Isola di Creonte, L' [1990]. Una metafora del separatismo lesbo-femminista

Creonte è un personaggio mitologico: è il re di Corinto che condanna a morte Antigone per avere seppellito il corpo del fratello Polinice contro il suo divieto.

Qui Creonte è una donna, amica della narratrice, e le viene offerta la possibilità di vivere fuori dalle regole comuni in un'isola separata dal mondo; ma ella sembra rifiutare, e nell'ambiguità della conclusione il suo gesto potrebbe equivalere ad una condanna a morte.

L'indeterminatezza, il lieve mistero, il non-detto, e ciò che viene solo lasciato intuire, sono alcune delle caratteristiche di questo racconto.

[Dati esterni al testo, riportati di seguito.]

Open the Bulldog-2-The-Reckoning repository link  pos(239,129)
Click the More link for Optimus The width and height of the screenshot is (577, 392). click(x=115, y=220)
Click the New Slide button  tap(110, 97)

Niente dati biografici sull'autrice. Solo una dedica che così recita: "Per tutte le donne che non si riconoscono".
Unica certezza: l'Amandorla è un'associazione culturale che predilige tematiche riguardanti in particolare l'omosessualità femminile; e L'Isola di Creonte di Marisa Strippini è stato pubblicato dopo aver vinto un concorso indetto, appunto, da L'Amandorla.

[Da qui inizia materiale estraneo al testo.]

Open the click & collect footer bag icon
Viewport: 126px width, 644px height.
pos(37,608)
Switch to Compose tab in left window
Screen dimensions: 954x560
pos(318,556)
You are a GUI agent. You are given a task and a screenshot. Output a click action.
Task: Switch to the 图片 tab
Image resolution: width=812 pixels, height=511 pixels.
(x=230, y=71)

La scrittura fluente, con scarse virgole, comunica un'idea di pensiero libero, di discorso muto, oppure di contatto telepatico tra due dialoganti; il monologo interiore della narratrice assomiglia a quello dell'Ulisse di Joyce.

Ecco la breve vicenda.
Un gruppo di cinque amiche, tra cui la narratrice ma non Creonte, decide di separarsi dal mondo per rifugiarsi su un'isola deserta. "Il mondo verrebbe a cercarci?", si chiedono.

E così, se ne vanno, all'improvviso.

Vivere nell'isola è difficile.

Occorre costruire tutto e imparare a conoscere il territorio e gli animali: nonostante la fatica e la voglia di cedere esse si accorgono che c'è un altro modo per "camminare", non c'è bisogno di "forza" perché "sulla terra ci si può appoggiare e camminare lo stesso con un senso di benessere".
Si convincono a poco a poco che "al di là del mare c'è il mare", anche perché nessuno le cerca.

Proprio allora arriva Creonte da quel mondo, un po' incerta se restare o meno.

Non si sa se venga per cercare l'amica o per caso o per condannare la fuga.

Di sicuro mette piede su un'isola che c'è: "Se fossimo colate a picco sui fondali del mare perché andavamo contro qualcosa voleva dire che l'isola non esisteva". Ma l'isola c'è.

La narratrice che vede Creonte "dilaniata dalle morali e dalle logiche" riconosce che l'amica costituisce "il suo dubbio" ed anche l'isola è "l'isola del dubbio, della possibilità", dunque è l'isola di Creonte.

Creonte se ne andrà, tornerà al mondo, tornerà ad essere "un sogno" anche per se stessa ("sogno è l'essere nell'esistere") nonostante le sue "buone intenzioni"; le viene detto: "Creonte torna sul mondo... e racconta che oltre il mare c'è un'isola e che ci siamo noi".

Può darsi che la narratrice provi allora a sfidare la paura anche per Creonte perché "Creonte forse tu lo sai cosa cerco forse lo sai".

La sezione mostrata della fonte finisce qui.